Exercise
Copy out all the items below, swapping "How do I perform" for "How can I carry out" wherever it occurs and leaving everything else unchanged.
====== Dataset content ======
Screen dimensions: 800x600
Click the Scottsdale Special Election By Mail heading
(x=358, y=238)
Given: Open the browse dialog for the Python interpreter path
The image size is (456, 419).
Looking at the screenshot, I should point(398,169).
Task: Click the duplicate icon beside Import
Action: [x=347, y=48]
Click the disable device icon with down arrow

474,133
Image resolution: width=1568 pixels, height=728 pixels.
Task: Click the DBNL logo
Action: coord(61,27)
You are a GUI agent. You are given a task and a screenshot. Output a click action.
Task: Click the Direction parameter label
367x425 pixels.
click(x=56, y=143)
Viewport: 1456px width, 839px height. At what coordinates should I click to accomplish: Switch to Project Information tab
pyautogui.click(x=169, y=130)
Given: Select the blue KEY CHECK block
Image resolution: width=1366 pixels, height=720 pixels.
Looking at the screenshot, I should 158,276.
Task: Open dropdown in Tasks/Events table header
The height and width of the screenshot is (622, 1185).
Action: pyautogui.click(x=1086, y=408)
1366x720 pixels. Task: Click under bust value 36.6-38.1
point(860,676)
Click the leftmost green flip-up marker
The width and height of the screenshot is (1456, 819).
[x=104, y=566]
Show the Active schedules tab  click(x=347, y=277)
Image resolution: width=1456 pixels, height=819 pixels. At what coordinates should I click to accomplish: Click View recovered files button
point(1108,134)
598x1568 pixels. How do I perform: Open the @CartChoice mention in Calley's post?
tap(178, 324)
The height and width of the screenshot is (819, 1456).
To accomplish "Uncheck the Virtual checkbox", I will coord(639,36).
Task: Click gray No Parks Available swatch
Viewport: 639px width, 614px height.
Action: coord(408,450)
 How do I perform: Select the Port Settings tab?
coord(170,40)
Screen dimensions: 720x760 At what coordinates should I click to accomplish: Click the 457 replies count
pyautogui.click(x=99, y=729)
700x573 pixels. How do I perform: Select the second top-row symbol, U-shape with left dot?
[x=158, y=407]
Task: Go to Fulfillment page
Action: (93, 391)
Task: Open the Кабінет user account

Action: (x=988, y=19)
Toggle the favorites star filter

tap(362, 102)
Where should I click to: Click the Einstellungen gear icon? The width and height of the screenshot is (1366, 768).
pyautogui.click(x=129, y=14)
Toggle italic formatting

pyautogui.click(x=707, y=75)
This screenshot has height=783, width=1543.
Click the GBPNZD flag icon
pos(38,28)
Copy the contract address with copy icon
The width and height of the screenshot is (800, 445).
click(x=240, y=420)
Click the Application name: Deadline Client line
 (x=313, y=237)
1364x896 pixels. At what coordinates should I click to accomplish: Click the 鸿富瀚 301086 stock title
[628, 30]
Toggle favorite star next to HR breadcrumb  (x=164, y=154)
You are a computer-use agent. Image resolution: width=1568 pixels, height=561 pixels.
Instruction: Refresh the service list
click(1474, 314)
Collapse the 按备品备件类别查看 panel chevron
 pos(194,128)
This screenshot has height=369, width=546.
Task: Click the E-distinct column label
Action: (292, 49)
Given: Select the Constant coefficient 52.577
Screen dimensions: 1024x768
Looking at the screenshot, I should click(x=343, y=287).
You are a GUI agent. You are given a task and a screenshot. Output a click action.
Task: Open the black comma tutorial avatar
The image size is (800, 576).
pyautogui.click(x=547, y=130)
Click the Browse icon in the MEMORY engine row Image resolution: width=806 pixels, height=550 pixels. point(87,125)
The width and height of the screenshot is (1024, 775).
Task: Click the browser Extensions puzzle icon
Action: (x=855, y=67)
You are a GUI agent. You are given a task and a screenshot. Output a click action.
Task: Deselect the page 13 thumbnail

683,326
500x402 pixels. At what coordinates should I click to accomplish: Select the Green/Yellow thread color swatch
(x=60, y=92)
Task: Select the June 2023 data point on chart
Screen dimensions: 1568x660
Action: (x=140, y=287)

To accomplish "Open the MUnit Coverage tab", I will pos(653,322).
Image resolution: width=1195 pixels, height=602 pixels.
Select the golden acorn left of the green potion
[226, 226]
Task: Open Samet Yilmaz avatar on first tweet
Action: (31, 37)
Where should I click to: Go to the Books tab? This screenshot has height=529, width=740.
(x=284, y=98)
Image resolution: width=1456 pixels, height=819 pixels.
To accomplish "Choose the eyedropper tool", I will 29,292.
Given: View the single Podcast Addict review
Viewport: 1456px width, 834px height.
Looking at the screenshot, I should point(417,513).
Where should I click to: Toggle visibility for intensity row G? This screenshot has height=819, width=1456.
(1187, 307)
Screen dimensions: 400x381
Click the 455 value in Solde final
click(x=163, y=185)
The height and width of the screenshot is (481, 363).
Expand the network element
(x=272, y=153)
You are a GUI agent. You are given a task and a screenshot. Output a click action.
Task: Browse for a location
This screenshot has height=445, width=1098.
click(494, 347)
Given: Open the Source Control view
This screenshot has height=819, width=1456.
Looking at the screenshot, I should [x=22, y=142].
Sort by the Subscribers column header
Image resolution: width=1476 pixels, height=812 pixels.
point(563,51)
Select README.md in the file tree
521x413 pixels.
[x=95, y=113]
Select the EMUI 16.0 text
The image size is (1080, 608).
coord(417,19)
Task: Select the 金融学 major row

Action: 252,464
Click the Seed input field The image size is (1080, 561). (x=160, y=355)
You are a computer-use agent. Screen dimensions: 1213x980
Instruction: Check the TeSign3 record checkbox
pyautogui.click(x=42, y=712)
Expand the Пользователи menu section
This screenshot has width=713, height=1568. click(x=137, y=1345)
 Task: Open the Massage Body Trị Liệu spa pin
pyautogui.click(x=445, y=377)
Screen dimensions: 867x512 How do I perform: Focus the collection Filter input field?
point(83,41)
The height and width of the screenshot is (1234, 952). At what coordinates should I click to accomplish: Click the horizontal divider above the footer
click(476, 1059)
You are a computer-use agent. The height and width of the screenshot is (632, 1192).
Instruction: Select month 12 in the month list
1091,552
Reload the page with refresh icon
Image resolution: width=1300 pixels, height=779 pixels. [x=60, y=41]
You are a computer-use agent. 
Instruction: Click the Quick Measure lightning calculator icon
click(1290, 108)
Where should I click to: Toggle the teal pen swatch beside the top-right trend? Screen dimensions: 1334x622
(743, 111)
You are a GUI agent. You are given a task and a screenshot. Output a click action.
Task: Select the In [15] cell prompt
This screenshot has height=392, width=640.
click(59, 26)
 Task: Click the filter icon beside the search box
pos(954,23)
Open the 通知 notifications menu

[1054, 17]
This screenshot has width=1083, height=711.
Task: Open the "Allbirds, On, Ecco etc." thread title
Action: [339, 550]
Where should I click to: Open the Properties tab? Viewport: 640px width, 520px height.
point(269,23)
======
The result
Screen dimensions: 800x600
Click the Scottsdale Special Election By Mail heading
(x=358, y=238)
Given: Open the browse dialog for the Python interpreter path
The image size is (456, 419).
Looking at the screenshot, I should point(398,169).
Task: Click the duplicate icon beside Import
Action: [x=347, y=48]
Click the disable device icon with down arrow

474,133
Image resolution: width=1568 pixels, height=728 pixels.
Task: Click the DBNL logo
Action: coord(61,27)
You are a GUI agent. You are given a task and a screenshot. Output a click action.
Task: Click the Direction parameter label
367x425 pixels.
click(x=56, y=143)
Viewport: 1456px width, 839px height. At what coordinates should I click to accomplish: Switch to Project Information tab
pyautogui.click(x=169, y=130)
Given: Select the blue KEY CHECK block
Image resolution: width=1366 pixels, height=720 pixels.
Looking at the screenshot, I should 158,276.
Task: Open dropdown in Tasks/Events table header
The height and width of the screenshot is (622, 1185).
Action: pyautogui.click(x=1086, y=408)
1366x720 pixels. Task: Click under bust value 36.6-38.1
point(860,676)
Click the leftmost green flip-up marker
The width and height of the screenshot is (1456, 819).
[x=104, y=566]
Show the Active schedules tab  click(x=347, y=277)
Image resolution: width=1456 pixels, height=819 pixels. At what coordinates should I click to accomplish: Click View recovered files button
point(1108,134)
598x1568 pixels. How can I carry out: Open the @CartChoice mention in Calley's post?
tap(178, 324)
The height and width of the screenshot is (819, 1456).
To accomplish "Uncheck the Virtual checkbox", I will coord(639,36).
Task: Click gray No Parks Available swatch
Viewport: 639px width, 614px height.
Action: coord(408,450)
 How can I carry out: Select the Port Settings tab?
coord(170,40)
Screen dimensions: 720x760 At what coordinates should I click to accomplish: Click the 457 replies count
pyautogui.click(x=99, y=729)
700x573 pixels. How can I carry out: Select the second top-row symbol, U-shape with left dot?
[x=158, y=407]
Task: Go to Fulfillment page
Action: (93, 391)
Task: Open the Кабінет user account

Action: (x=988, y=19)
Toggle the favorites star filter

tap(362, 102)
Where should I click to: Click the Einstellungen gear icon? The width and height of the screenshot is (1366, 768).
pyautogui.click(x=129, y=14)
Toggle italic formatting

pyautogui.click(x=707, y=75)
This screenshot has height=783, width=1543.
Click the GBPNZD flag icon
pos(38,28)
Copy the contract address with copy icon
The width and height of the screenshot is (800, 445).
click(x=240, y=420)
Click the Application name: Deadline Client line
 (x=313, y=237)
1364x896 pixels. At what coordinates should I click to accomplish: Click the 鸿富瀚 301086 stock title
[628, 30]
Toggle favorite star next to HR breadcrumb  (x=164, y=154)
You are a computer-use agent. Image resolution: width=1568 pixels, height=561 pixels.
Instruction: Refresh the service list
click(1474, 314)
Collapse the 按备品备件类别查看 panel chevron
 pos(194,128)
This screenshot has height=369, width=546.
Task: Click the E-distinct column label
Action: (292, 49)
Given: Select the Constant coefficient 52.577
Screen dimensions: 1024x768
Looking at the screenshot, I should click(x=343, y=287).
You are a GUI agent. You are given a task and a screenshot. Output a click action.
Task: Open the black comma tutorial avatar
The image size is (800, 576).
pyautogui.click(x=547, y=130)
Click the Browse icon in the MEMORY engine row Image resolution: width=806 pixels, height=550 pixels. point(87,125)
The width and height of the screenshot is (1024, 775).
Task: Click the browser Extensions puzzle icon
Action: (x=855, y=67)
You are a GUI agent. You are given a task and a screenshot. Output a click action.
Task: Deselect the page 13 thumbnail

683,326
500x402 pixels. At what coordinates should I click to accomplish: Select the Green/Yellow thread color swatch
(x=60, y=92)
Task: Select the June 2023 data point on chart
Screen dimensions: 1568x660
Action: (x=140, y=287)

To accomplish "Open the MUnit Coverage tab", I will pos(653,322).
Image resolution: width=1195 pixels, height=602 pixels.
Select the golden acorn left of the green potion
[226, 226]
Task: Open Samet Yilmaz avatar on first tweet
Action: (31, 37)
Where should I click to: Go to the Books tab? This screenshot has height=529, width=740.
(x=284, y=98)
Image resolution: width=1456 pixels, height=819 pixels.
To accomplish "Choose the eyedropper tool", I will 29,292.
Given: View the single Podcast Addict review
Viewport: 1456px width, 834px height.
Looking at the screenshot, I should point(417,513).
Where should I click to: Toggle visibility for intensity row G? This screenshot has height=819, width=1456.
(1187, 307)
Screen dimensions: 400x381
Click the 455 value in Solde final
click(x=163, y=185)
The height and width of the screenshot is (481, 363).
Expand the network element
(x=272, y=153)
You are a GUI agent. You are given a task and a screenshot. Output a click action.
Task: Browse for a location
This screenshot has height=445, width=1098.
click(494, 347)
Given: Open the Source Control view
This screenshot has height=819, width=1456.
Looking at the screenshot, I should [x=22, y=142].
Sort by the Subscribers column header
Image resolution: width=1476 pixels, height=812 pixels.
point(563,51)
Select README.md in the file tree
521x413 pixels.
[x=95, y=113]
Select the EMUI 16.0 text
The image size is (1080, 608).
coord(417,19)
Task: Select the 金融学 major row

Action: 252,464
Click the Seed input field The image size is (1080, 561). (x=160, y=355)
You are a computer-use agent. Screen dimensions: 1213x980
Instruction: Check the TeSign3 record checkbox
pyautogui.click(x=42, y=712)
Expand the Пользователи menu section
This screenshot has width=713, height=1568. click(x=137, y=1345)
 Task: Open the Massage Body Trị Liệu spa pin
pyautogui.click(x=445, y=377)
Screen dimensions: 867x512 How can I carry out: Focus the collection Filter input field?
point(83,41)
The height and width of the screenshot is (1234, 952). At what coordinates should I click to accomplish: Click the horizontal divider above the footer
click(476, 1059)
You are a computer-use agent. The height and width of the screenshot is (632, 1192).
Instruction: Select month 12 in the month list
1091,552
Reload the page with refresh icon
Image resolution: width=1300 pixels, height=779 pixels. [x=60, y=41]
You are a computer-use agent. 
Instruction: Click the Quick Measure lightning calculator icon
click(1290, 108)
Where should I click to: Toggle the teal pen swatch beside the top-right trend? Screen dimensions: 1334x622
(743, 111)
You are a GUI agent. You are given a task and a screenshot. Output a click action.
Task: Select the In [15] cell prompt
This screenshot has height=392, width=640.
click(59, 26)
 Task: Click the filter icon beside the search box
pos(954,23)
Open the 通知 notifications menu

[1054, 17]
This screenshot has width=1083, height=711.
Task: Open the "Allbirds, On, Ecco etc." thread title
Action: [339, 550]
Where should I click to: Open the Properties tab? Viewport: 640px width, 520px height.
point(269,23)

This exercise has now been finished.